From the line containing "Image resolution: width=1201" through the last line of the records, print every line exactly and nothing more.

[DATA TO EXAMINE Boundary: Start]

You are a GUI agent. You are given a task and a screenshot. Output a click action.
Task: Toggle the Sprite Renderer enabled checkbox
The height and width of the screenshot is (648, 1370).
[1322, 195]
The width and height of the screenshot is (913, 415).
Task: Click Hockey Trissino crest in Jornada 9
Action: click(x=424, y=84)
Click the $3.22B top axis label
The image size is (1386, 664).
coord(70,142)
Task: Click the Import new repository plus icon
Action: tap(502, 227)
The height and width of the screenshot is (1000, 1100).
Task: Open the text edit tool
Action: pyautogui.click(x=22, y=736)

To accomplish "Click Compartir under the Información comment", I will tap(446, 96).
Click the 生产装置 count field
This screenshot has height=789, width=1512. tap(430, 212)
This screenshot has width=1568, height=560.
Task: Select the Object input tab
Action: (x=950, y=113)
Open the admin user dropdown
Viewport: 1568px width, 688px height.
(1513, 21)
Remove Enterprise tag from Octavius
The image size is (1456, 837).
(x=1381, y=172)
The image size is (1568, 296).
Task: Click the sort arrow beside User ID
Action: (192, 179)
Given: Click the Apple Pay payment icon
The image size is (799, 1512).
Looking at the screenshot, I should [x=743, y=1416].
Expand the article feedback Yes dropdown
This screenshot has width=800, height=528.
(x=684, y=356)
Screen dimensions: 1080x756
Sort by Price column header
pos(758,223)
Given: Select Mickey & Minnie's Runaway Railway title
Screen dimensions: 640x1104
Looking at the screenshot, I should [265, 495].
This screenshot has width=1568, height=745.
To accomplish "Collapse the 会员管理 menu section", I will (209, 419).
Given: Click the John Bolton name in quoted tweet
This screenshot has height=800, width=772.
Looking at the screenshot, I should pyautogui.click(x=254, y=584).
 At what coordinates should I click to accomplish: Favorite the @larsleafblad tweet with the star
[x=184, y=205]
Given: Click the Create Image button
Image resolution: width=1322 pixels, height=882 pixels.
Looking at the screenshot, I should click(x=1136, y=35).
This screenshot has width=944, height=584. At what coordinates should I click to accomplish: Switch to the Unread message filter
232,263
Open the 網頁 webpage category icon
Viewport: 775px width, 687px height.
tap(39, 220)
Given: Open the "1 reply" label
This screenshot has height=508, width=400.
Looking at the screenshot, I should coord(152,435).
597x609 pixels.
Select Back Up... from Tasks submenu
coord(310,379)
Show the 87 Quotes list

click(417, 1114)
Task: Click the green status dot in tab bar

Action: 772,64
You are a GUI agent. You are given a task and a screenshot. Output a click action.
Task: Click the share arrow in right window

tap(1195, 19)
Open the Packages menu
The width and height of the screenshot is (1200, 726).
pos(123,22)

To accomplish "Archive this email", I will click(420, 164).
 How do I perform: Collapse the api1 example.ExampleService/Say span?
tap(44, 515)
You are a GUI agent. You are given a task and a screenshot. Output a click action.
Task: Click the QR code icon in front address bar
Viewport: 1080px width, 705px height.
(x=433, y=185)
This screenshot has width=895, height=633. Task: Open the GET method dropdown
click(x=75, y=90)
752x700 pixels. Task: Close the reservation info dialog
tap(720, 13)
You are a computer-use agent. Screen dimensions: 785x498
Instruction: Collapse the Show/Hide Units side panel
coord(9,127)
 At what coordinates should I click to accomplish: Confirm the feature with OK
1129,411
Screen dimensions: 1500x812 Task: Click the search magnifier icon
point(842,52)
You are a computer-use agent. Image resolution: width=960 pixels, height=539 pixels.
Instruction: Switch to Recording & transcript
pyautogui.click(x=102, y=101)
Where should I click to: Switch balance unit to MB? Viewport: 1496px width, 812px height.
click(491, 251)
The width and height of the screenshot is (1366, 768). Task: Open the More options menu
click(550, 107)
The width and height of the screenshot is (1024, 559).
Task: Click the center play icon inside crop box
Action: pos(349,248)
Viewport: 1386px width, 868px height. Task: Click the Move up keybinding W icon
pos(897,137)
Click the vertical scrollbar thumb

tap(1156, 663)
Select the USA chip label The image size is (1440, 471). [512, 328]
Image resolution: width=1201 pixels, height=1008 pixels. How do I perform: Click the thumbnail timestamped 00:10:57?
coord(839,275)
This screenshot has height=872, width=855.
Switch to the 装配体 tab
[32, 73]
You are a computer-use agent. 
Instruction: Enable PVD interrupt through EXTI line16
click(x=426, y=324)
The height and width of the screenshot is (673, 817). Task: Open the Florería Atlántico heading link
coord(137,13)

[DATA TO EXAMINE Boundary: End]

▶ [SOLUTION TO THIS EXERCISE]
Image resolution: width=1201 pixels, height=1008 pixels. How do I perform: Click the thumbnail timestamped 00:10:57?
coord(839,275)
This screenshot has height=872, width=855.
Switch to the 装配体 tab
[32, 73]
You are a computer-use agent. 
Instruction: Enable PVD interrupt through EXTI line16
click(x=426, y=324)
The height and width of the screenshot is (673, 817). Task: Open the Florería Atlántico heading link
coord(137,13)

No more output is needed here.